◆ About this task: The answer is the exact run of lines in the listing below from the line containing "The width and" up to and including the line containing "You are a computer-use", with pictures removed.

◆ Information:
• • •
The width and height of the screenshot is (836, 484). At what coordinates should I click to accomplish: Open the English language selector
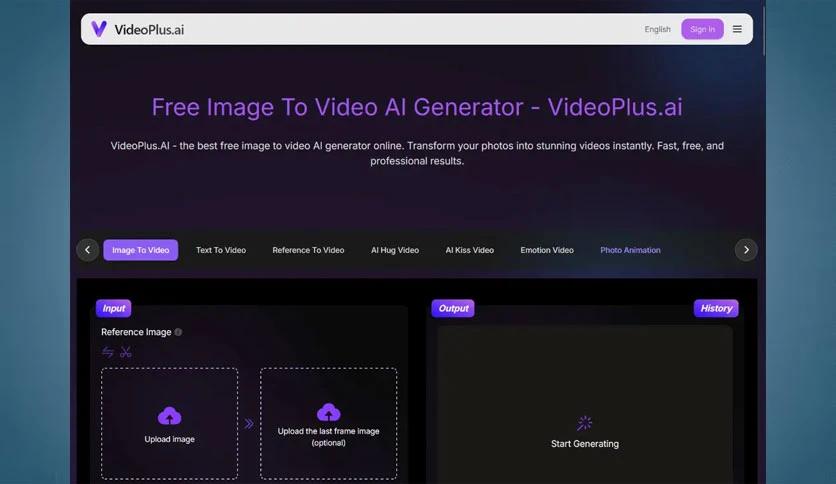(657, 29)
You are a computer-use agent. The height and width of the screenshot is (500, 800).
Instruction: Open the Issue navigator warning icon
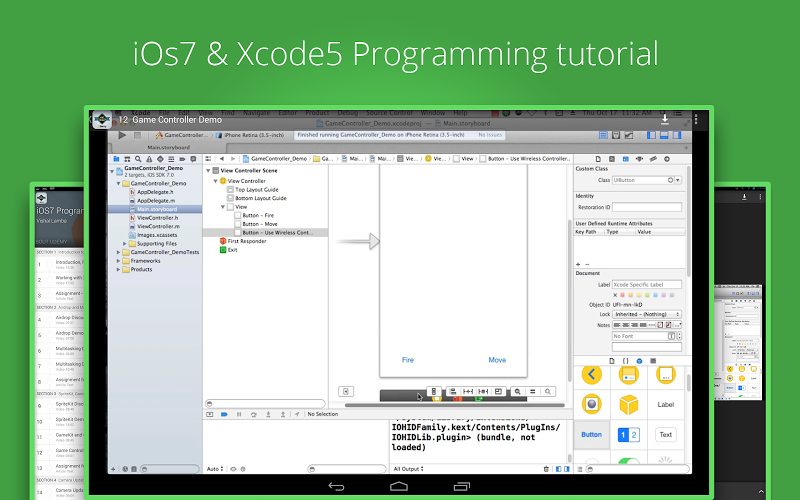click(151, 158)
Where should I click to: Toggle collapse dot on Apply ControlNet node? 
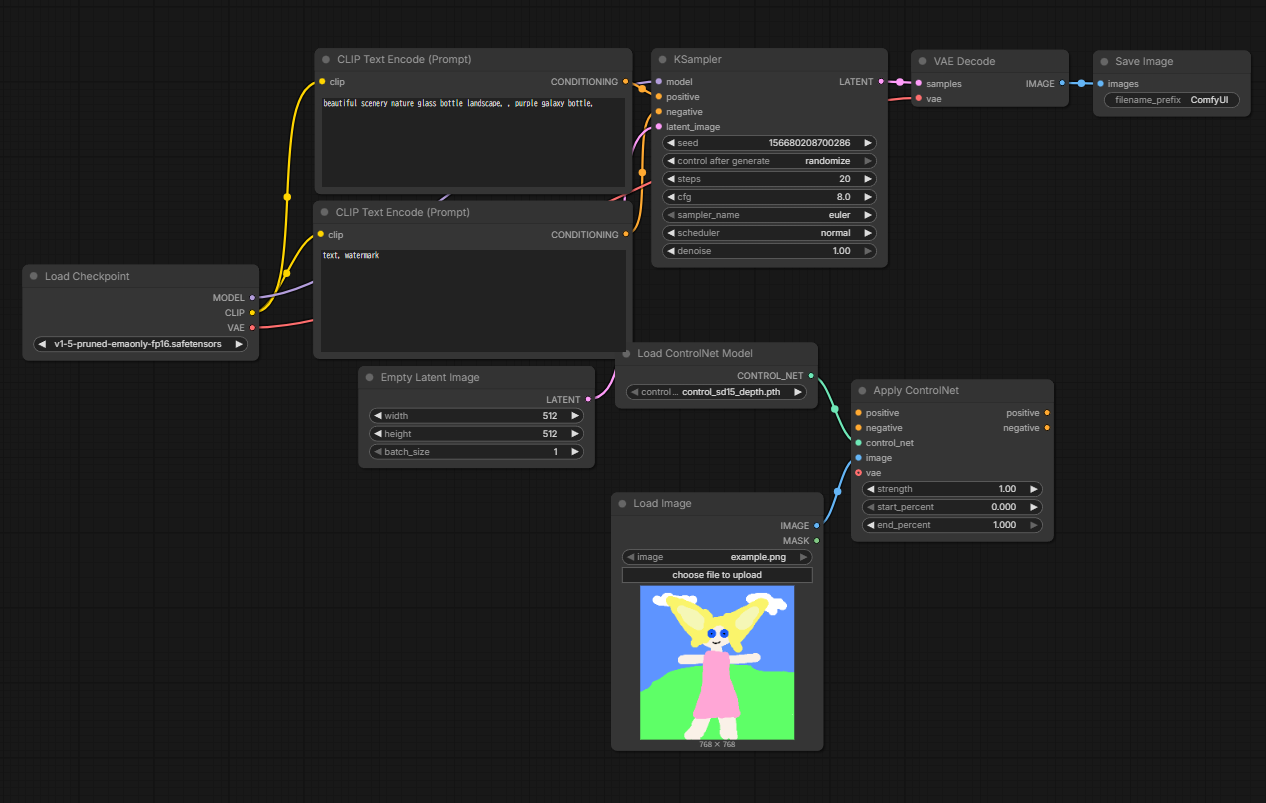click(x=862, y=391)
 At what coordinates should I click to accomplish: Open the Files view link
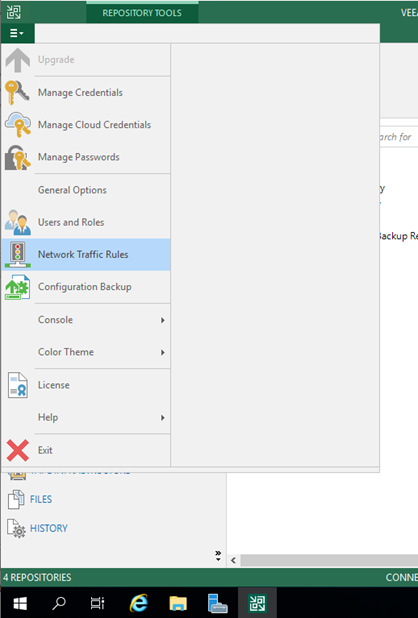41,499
• • •
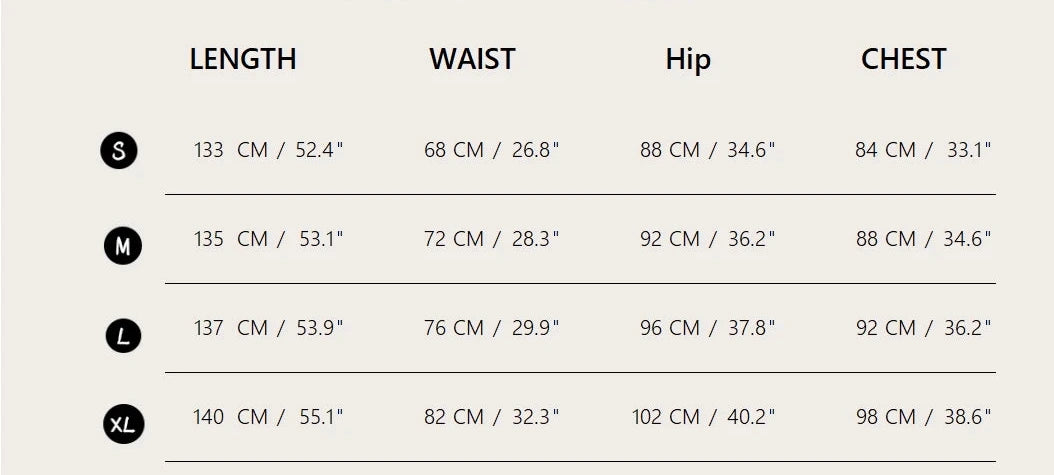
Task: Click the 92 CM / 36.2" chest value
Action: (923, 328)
• • •
◆ Answer to the exercise:
The width and height of the screenshot is (836, 484). At what coordinates should I click to accomplish: Open the English language selector
(657, 29)
You are a computer-use agent. The height and width of the screenshot is (500, 800).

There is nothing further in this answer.